Jerome Roos : J’ai eu l’idée de ce livre lorsque je marchais pour rentrer chez moi après la manifestation annuelle du Premier mai à Buenos Aires en 2010. J’avais passé un certain temps là-bas à essayer d’en apprendre davantage sur les puissants mouvements sociaux qui avaient émergé à la suite de la crise provoquée par le fardeau de la dette de l’Argentine dans la décennie précédente. En revenant de la Plaza de Mayo, où un groupe actif de manifestant·e·s piqueteros avait affronté la police anti-émeute, je suis passé devant un magasin au coin d’une rue et j’y ai vu un extrait de journal télévisé. Dans cette fraction de seconde, je n’ai vu que des images de foules massives et de cocktails Molotov explosant sur fond d’édifices majestueux et de palmiers.

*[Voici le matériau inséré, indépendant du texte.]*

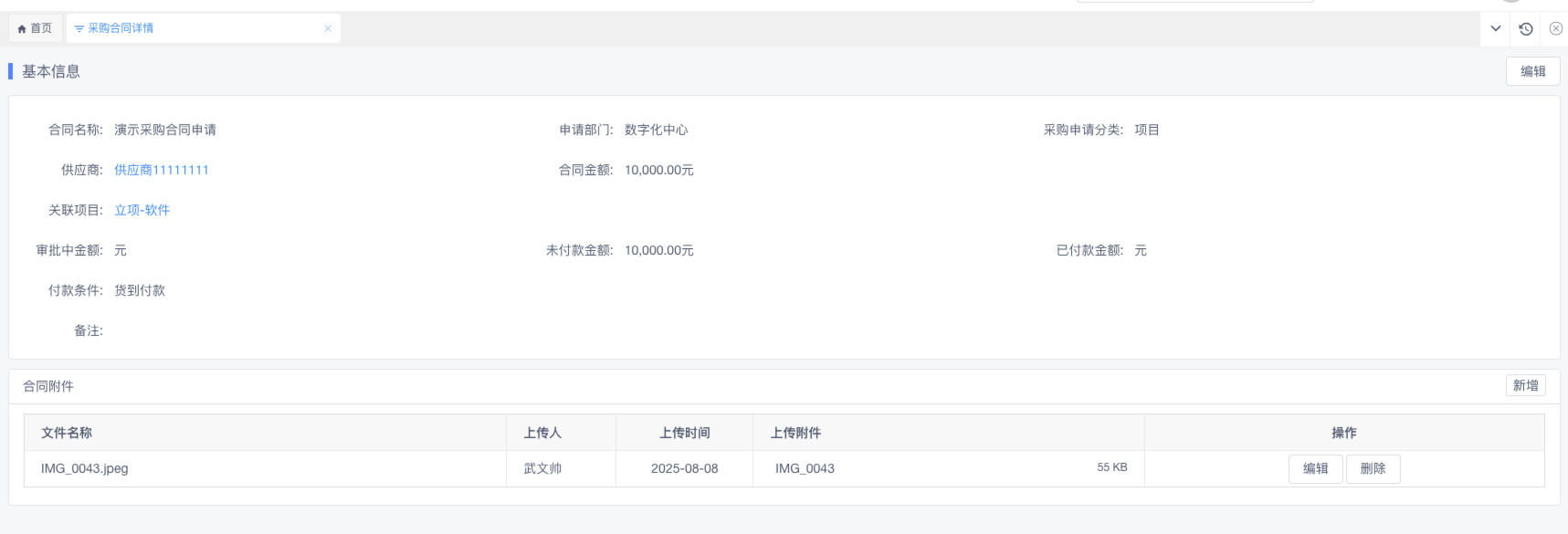
Task: Close the 采购合同详情 tab
Action: 328,29
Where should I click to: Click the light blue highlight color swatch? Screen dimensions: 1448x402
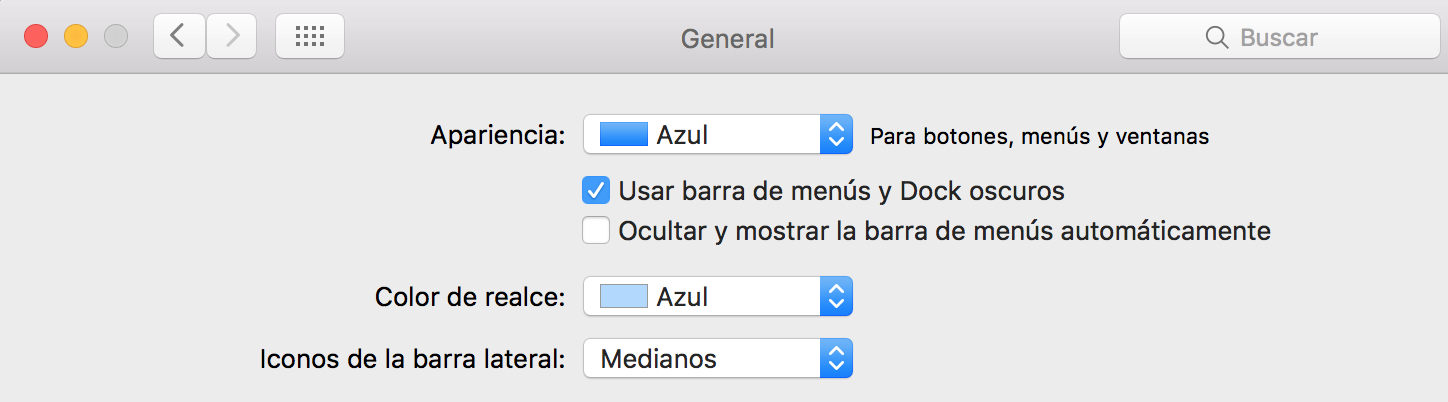(624, 296)
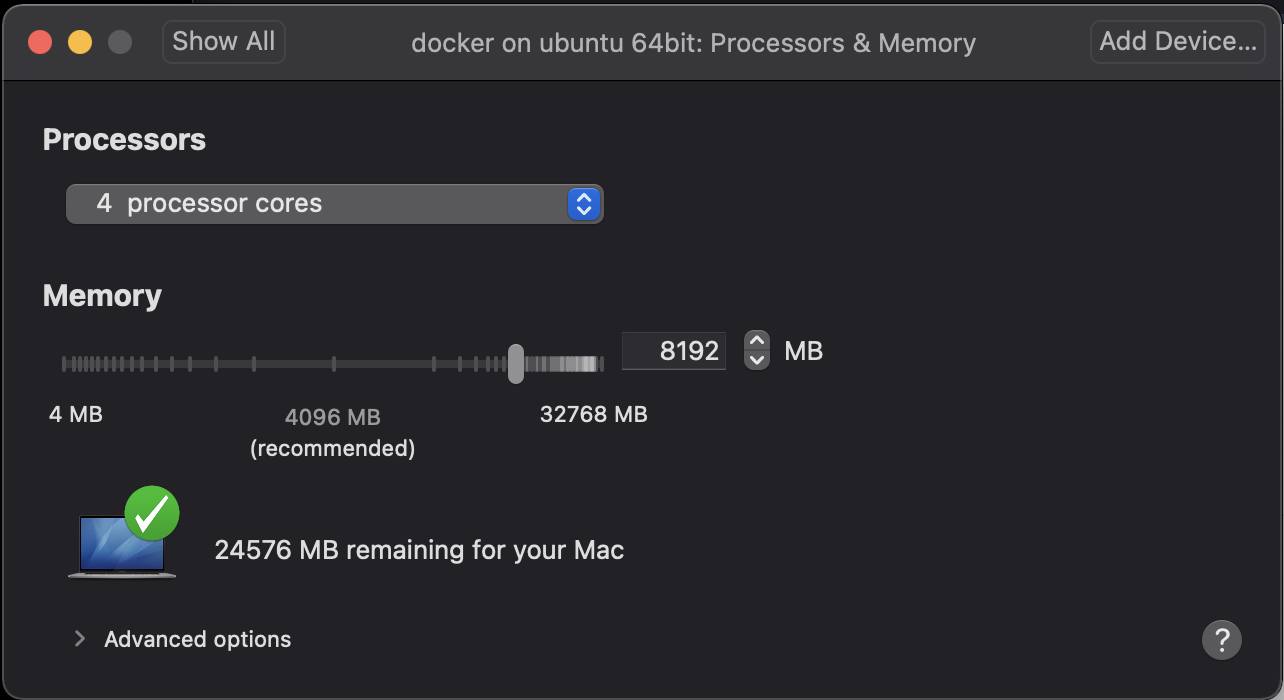Expand Advanced options with the disclosure chevron
1284x700 pixels.
pos(80,639)
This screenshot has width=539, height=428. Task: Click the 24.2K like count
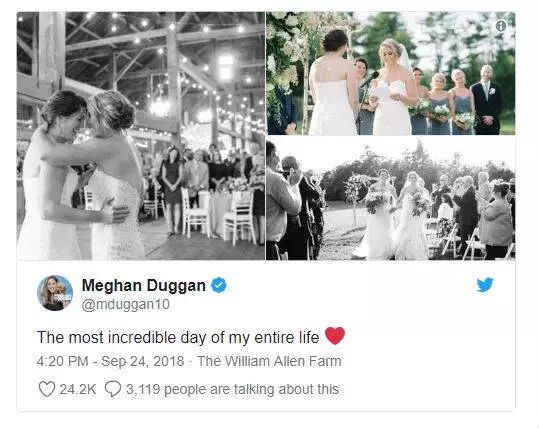(x=78, y=389)
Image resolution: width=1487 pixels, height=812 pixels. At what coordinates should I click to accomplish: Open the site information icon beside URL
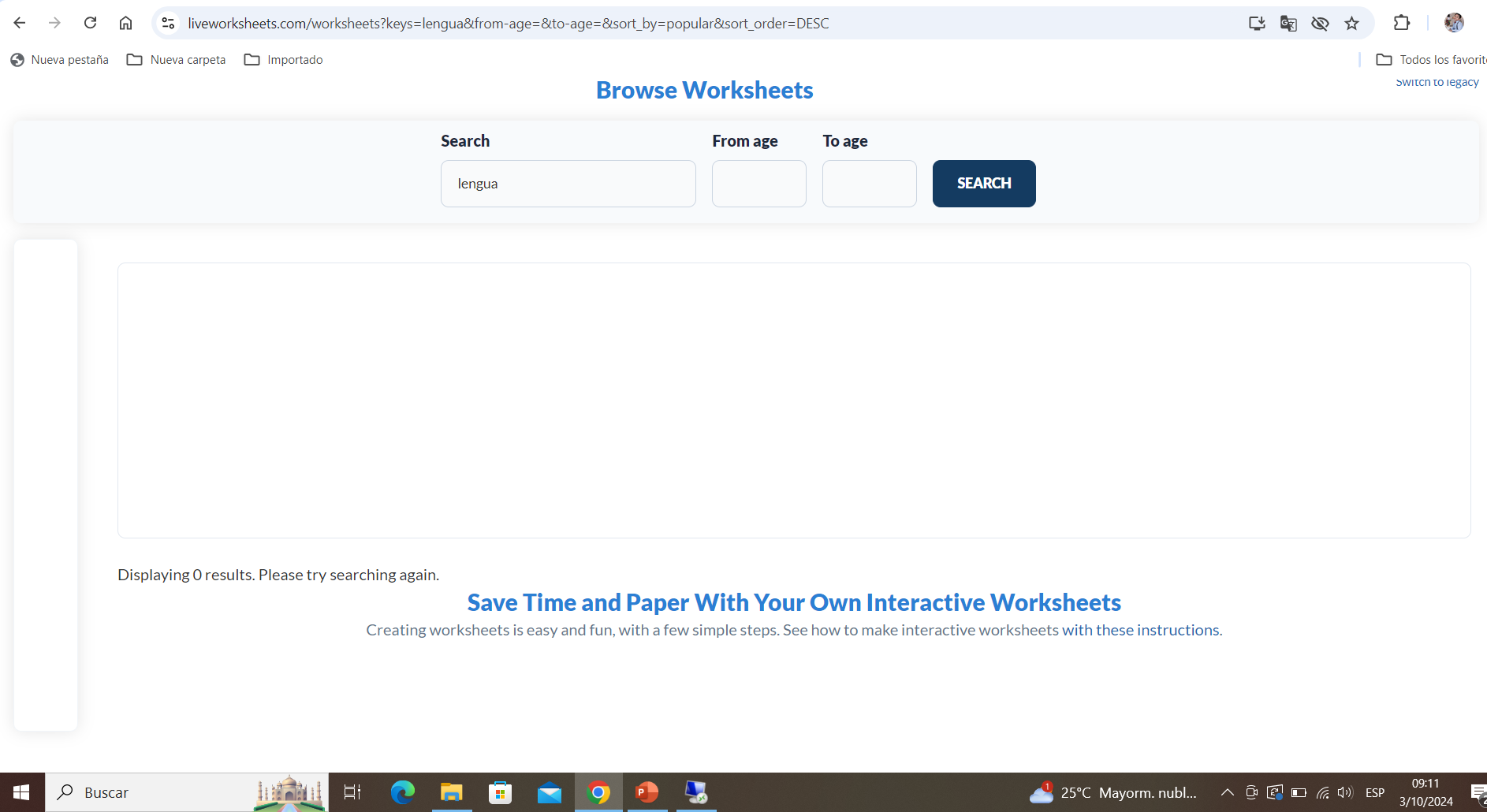click(x=168, y=24)

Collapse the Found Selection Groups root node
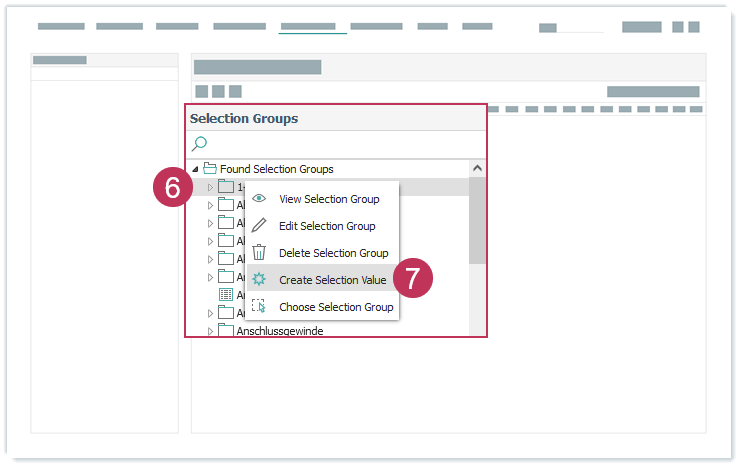195,170
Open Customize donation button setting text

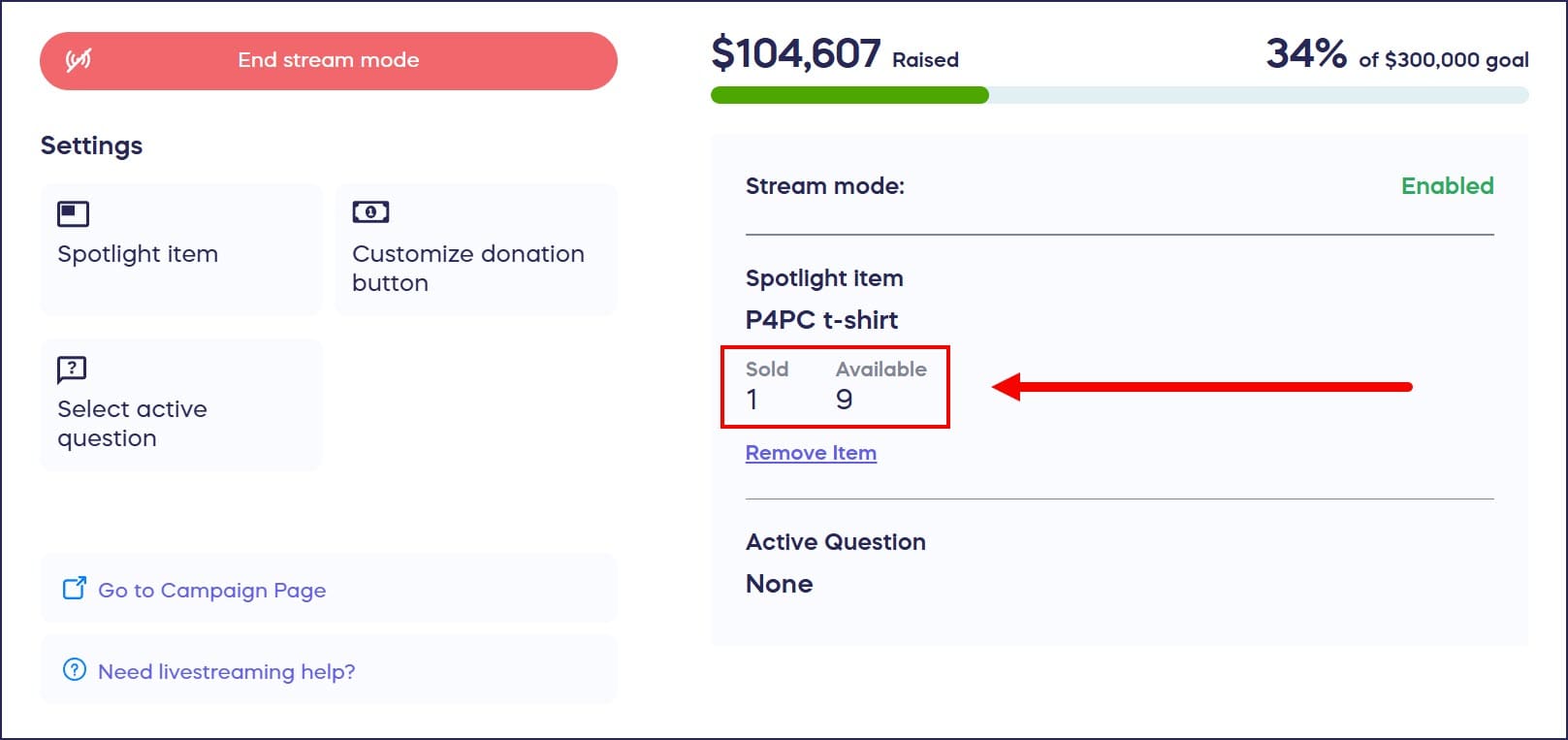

J’ai d’abord pensé que des émeutes avaient éclaté dans le centre de Buenos Aires, mais lorsque je me suis approché de l’écran, j’ai réalisé que les images venaient d’ailleurs en réalité : des rues d’Athènes. C’était le début de la résistance populaire massive aux conditions draconiennes du premier plan de sauvetage financier de l’UE et du FMI, et la crise de la dette grecque commençait tout juste à devenir un sujet de conversation majeur dans les médias internationaux. C’est alors que j’ai réalisé qu’il y avait de grandes chances que la Grèce devienne « la prochaine Argentine », et j’ai décidé de commencer à travailler sur un projet de thèse de recherche comparant les trajectoires des deux pays. La question principale à laquelle j’ai cherché à répondre était de savoir pourquoi l’Argentine a fait défaut sur le paiement de ses dettes, et ce que la Grèce pouvait apprendre de cette expérience. Plus tard, j’ai intégré dans ce projet la crise mexicaine des années 1980, parce que le Mexique – contrairement à l’Argentine – a consciencieusement remboursé ses dettes malgré la crise.

En fouillant dans la littérature et en m’impliquant dans les mobilisations contre l’austérité dans le Sud de l’Europe, je me suis vite rendu compte qu’il y avait en fait une histoire beaucoup plus importante à raconter ici : celle des œillères idéologiques de l’économie néoclassique, des conséquences du remboursement des dettes en termes de transfert de richesses, des conflits de classes au cœur de la gestion néolibérale des crises, de l’histoire de l’impérialisme, du rôle des institutions internationales et du pouvoir grandissant de la finance. Bref, j’étais en quelque sorte tombé sur un sujet apparemment obscur et quelque peu technique – l’économie politique de la dette souveraine – qui a en fait ouvert la voie à une critique beaucoup plus large des tensions croissantes entre capitalisme et démocratie dans un monde hautement financiarisé.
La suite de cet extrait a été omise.